Saved data entries:
Content starts

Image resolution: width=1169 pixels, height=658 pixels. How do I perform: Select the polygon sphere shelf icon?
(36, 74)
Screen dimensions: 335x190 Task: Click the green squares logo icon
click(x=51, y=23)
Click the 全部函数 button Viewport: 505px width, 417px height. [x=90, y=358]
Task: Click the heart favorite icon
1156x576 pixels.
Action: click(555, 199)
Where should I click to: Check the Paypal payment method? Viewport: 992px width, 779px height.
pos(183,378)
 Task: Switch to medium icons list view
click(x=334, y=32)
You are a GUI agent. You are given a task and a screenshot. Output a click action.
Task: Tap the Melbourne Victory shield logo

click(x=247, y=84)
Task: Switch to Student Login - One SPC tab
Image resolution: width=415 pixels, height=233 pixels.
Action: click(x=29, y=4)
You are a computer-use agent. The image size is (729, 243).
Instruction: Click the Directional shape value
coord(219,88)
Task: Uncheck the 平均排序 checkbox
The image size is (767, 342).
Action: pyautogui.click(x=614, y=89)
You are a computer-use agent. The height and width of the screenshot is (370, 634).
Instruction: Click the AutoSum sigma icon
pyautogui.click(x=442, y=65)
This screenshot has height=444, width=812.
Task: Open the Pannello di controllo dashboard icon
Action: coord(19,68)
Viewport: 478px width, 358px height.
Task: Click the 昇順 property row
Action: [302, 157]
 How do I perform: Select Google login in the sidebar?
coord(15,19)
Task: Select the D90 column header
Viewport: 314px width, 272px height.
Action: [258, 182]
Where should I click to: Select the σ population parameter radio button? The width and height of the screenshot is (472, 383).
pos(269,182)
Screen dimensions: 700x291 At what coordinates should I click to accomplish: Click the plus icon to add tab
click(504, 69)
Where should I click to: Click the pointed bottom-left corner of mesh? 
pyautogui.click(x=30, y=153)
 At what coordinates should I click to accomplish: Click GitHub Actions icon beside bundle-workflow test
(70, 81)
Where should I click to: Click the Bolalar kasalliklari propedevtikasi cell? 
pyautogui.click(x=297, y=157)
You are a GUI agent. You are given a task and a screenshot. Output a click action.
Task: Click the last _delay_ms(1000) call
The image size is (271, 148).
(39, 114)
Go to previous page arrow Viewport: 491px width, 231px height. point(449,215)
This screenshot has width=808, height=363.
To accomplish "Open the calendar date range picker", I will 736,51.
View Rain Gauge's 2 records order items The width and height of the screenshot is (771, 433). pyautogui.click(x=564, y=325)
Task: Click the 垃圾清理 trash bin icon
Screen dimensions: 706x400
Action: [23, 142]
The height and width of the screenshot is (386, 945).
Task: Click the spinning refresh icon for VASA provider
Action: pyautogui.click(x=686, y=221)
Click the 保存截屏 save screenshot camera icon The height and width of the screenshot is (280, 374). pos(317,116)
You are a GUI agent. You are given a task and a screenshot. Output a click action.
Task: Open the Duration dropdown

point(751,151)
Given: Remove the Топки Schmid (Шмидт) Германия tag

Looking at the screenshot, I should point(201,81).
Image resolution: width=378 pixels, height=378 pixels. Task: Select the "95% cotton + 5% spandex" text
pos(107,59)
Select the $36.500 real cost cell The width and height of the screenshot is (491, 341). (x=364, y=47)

Content ends

● AIM OF THE EXERCISE
What you return must match, line for line, the data from the line containing "At what coordinates should I click to accomplish: Click GitHub" to its end, both ends included.

● ANSWER SPACE
 At what coordinates should I click to accomplish: Click GitHub Actions icon beside bundle-workflow test
(70, 81)
Where should I click to: Click the Bolalar kasalliklari propedevtikasi cell? 
pyautogui.click(x=297, y=157)
You are a GUI agent. You are given a task and a screenshot. Output a click action.
Task: Click the last _delay_ms(1000) call
The image size is (271, 148).
(39, 114)
Go to previous page arrow Viewport: 491px width, 231px height. point(449,215)
This screenshot has width=808, height=363.
To accomplish "Open the calendar date range picker", I will 736,51.
View Rain Gauge's 2 records order items The width and height of the screenshot is (771, 433). pyautogui.click(x=564, y=325)
Task: Click the 垃圾清理 trash bin icon
Screen dimensions: 706x400
Action: [23, 142]
The height and width of the screenshot is (386, 945).
Task: Click the spinning refresh icon for VASA provider
Action: pyautogui.click(x=686, y=221)
Click the 保存截屏 save screenshot camera icon The height and width of the screenshot is (280, 374). pos(317,116)
You are a GUI agent. You are given a task and a screenshot. Output a click action.
Task: Open the Duration dropdown

point(751,151)
Given: Remove the Топки Schmid (Шмидт) Германия tag

Looking at the screenshot, I should point(201,81).
Image resolution: width=378 pixels, height=378 pixels. Task: Select the "95% cotton + 5% spandex" text
pos(107,59)
Select the $36.500 real cost cell The width and height of the screenshot is (491, 341). (x=364, y=47)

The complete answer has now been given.